Monday, April 8, 2013

Sometimes, we can't do what we've always done

How do you, uh, go to the bathroom up there?

After "how does the rope get to the top?", that is one of the most common questions to get asked on the way back from a multi-day climb.  The current answer is pictured to the left.   This particular article is the "Waste Case" from Metolius Climbing, but it's more commonly known as the "poop tube".

Do your business in a paper or compostable plastic bag, stuff the bag in the tube, wipe your hands if you remembered to bring some wipes with you, haul your waste off: that's the present-day ethic.

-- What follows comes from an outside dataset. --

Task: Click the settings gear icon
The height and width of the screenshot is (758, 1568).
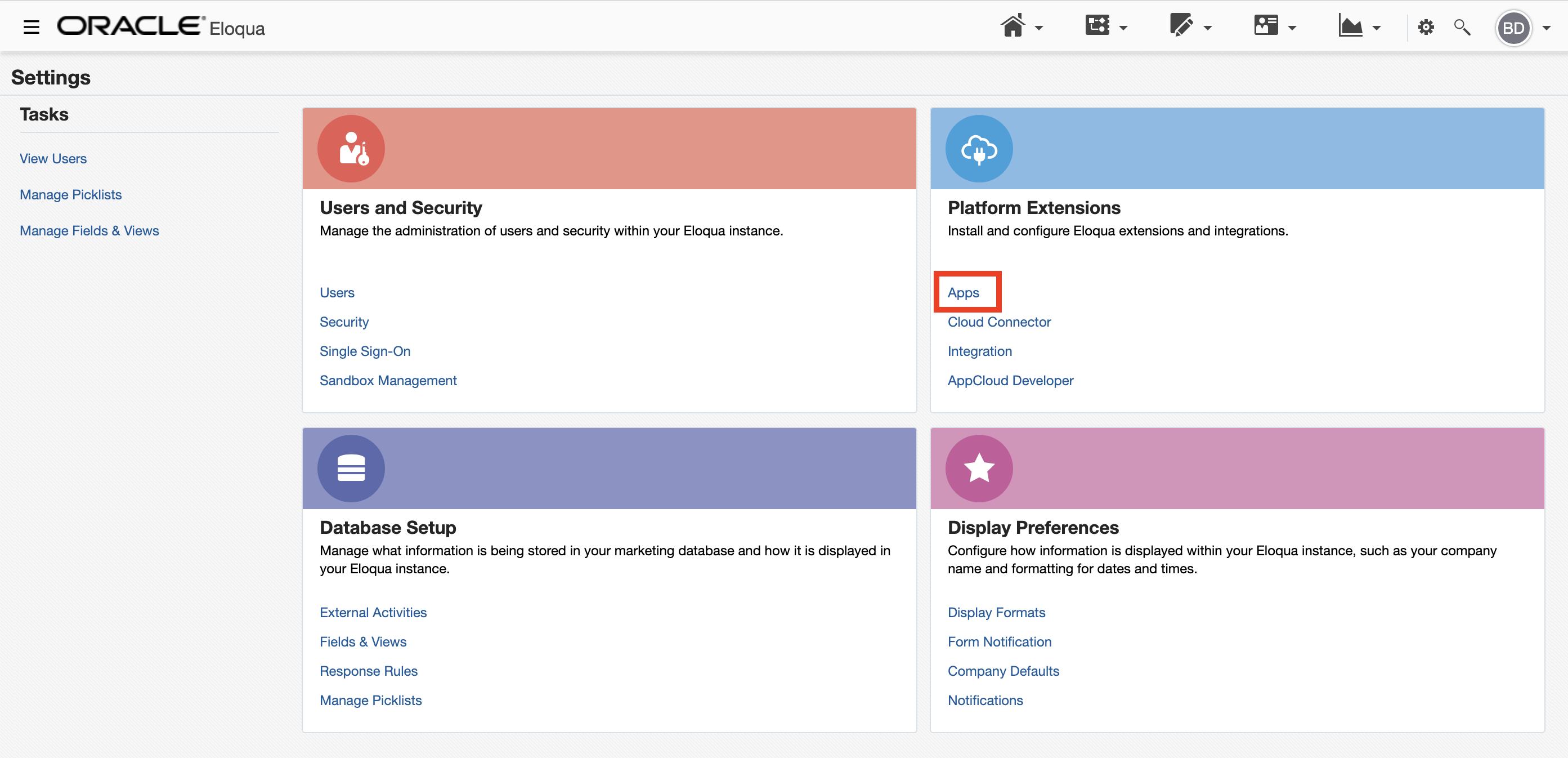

But it was not always that way.  "How to Climb Big Walls" by John Long and John Middendorf was first published in 1994.  They give the old school answer: "Drop your drawers and let fly"... though they go on to say that this approach is no longer acceptable, even if it is still (in 1994!) commonplace.

When a given route was climbed only once a year, if that, nature would perhaps clean up the climbers' mess.  But that won't work when three or four parties may be on the wall every day of the season.  Some locations become regular latrines.  (Click here for photos of a clean-up on El Capitan.)

The old-school way may have been simple and straightforward.  The new-school way may be more awkward and inconvenient, and it may feel like a curtailment of freedom.  But it's the way we have to take, if we want to protect the resource we say we cherish.

I think you can see where I'm going with this.  Sometimes, we can't keep doing what we've always done, frustrating though that may feel.  The pressure of the old way may be more than the environment's recycling system can bear.

Sometimes we can't keep burning what we've always burned, trashing what we've always trashed, or living like we've always lived.

Because in the end, we want to keep hold of what we've always cherished.